Maybes
Wednesday, November 14th, 2007I’ve been spending some time this week thinking of the Ashley Paine situation, just like damn near everybody up here has.
For me (and others, as Netmom indicated), it hits at an odd time, happening at the same time we were all dealing with BJ and her illness last year. Today, the paper had a story about the girl who seems to have (hopefully) had a successful heart transplant after Ashley’s family was thoughtful enough to donate her organs.
Been there, done that.
While I can’t deny that it would be SO MUCH WORSE to lose a child to an accident like this than, its still something I can relate to. Its interesting, because I’m watching a tragedy happen to strangers that are nonetheless connected to me through neighborhood bonds, and its the first time I’ve seen this happen since living through one myself.
I want to be angry.
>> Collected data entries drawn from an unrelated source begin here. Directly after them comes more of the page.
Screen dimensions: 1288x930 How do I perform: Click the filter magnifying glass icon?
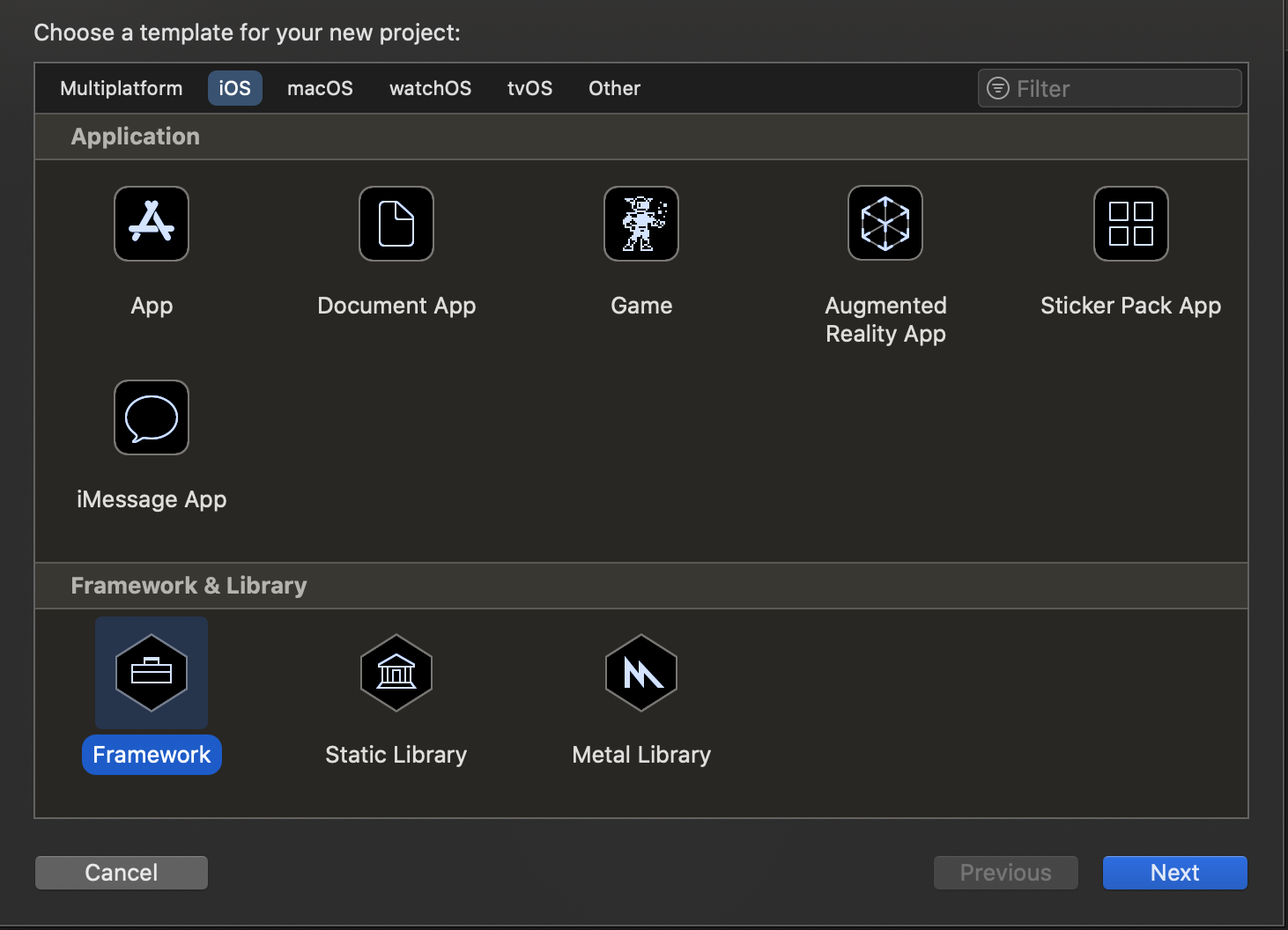pos(996,88)
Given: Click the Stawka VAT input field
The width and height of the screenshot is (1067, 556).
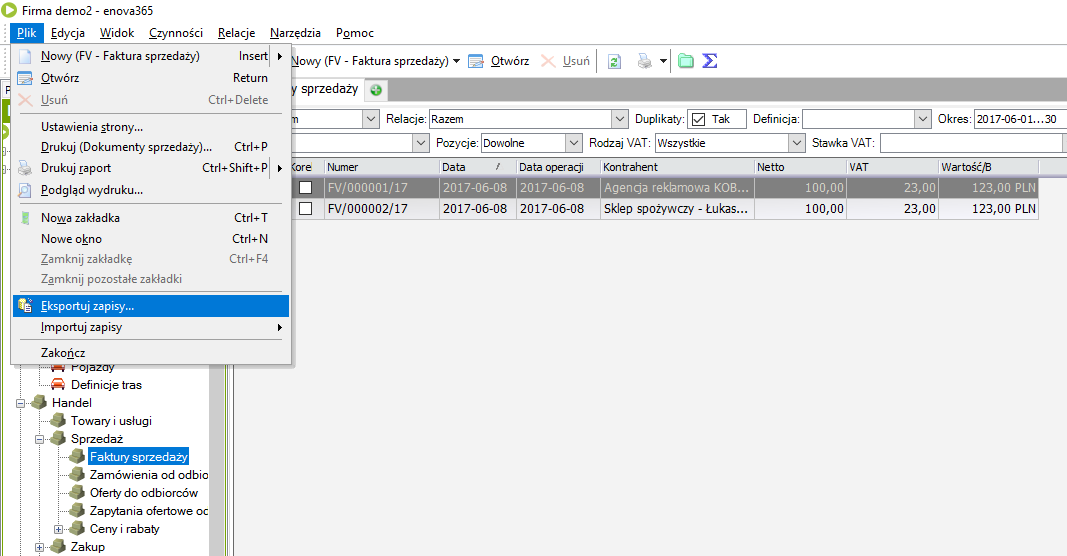Looking at the screenshot, I should click(x=970, y=143).
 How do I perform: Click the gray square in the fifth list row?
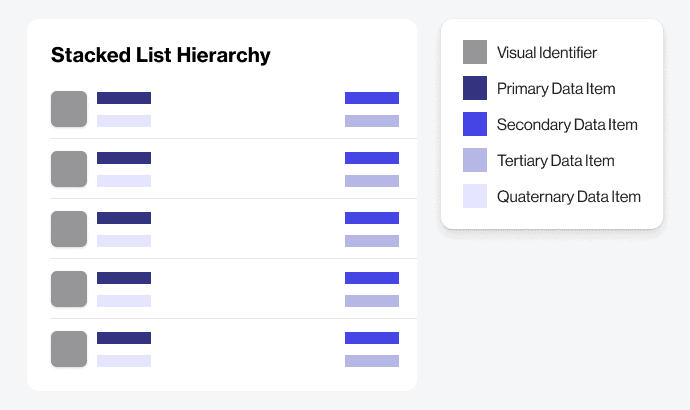pos(69,349)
I want to yell and holler about the things that would have prevented this. I want to blame the city, and the schools, and the police, for creating a situation where a child has to cross an intersection that is simply not made for pedestrian traffic.
But thats not fair, is it? Because I can put as much of the blame on myself, for starting a movement to try to solve problems like this, and then letting it drop. Eaves, Bos, and I have expressed to each other much of the same kind of thinking, that if we’d kept this thing going, and let it grow as much as it was looking like, instead of letting life get in the way, maybe this wouldn’t have happened.
Maybe. Just like, maybe, if GAC wasn’t on the Keflex, or if we hadn’t played tennis in the rain that day in August, or a million other maybes, it wouldn’t have happened the way it did.
I guess my point is, it happened. And all the planning in the world wouldn’t have stopped it. Not better crosswalks. Not police. Not busses. She was on a bike, fell off, and died.
Maybe because we’ve seen tragedy too close, we’re taking it harder. I fear for those people, tho, that don’t have the insight that I’ve learned, who deal with remote tragedy like this by growing angry, and pointing fingers, and jumping up and down like rabid monkeys. The people who deal with pain by getting angry, like I did when I was 3, because they might never have experienced it.
Who knows. I’m ramblin, and I have stuff to do.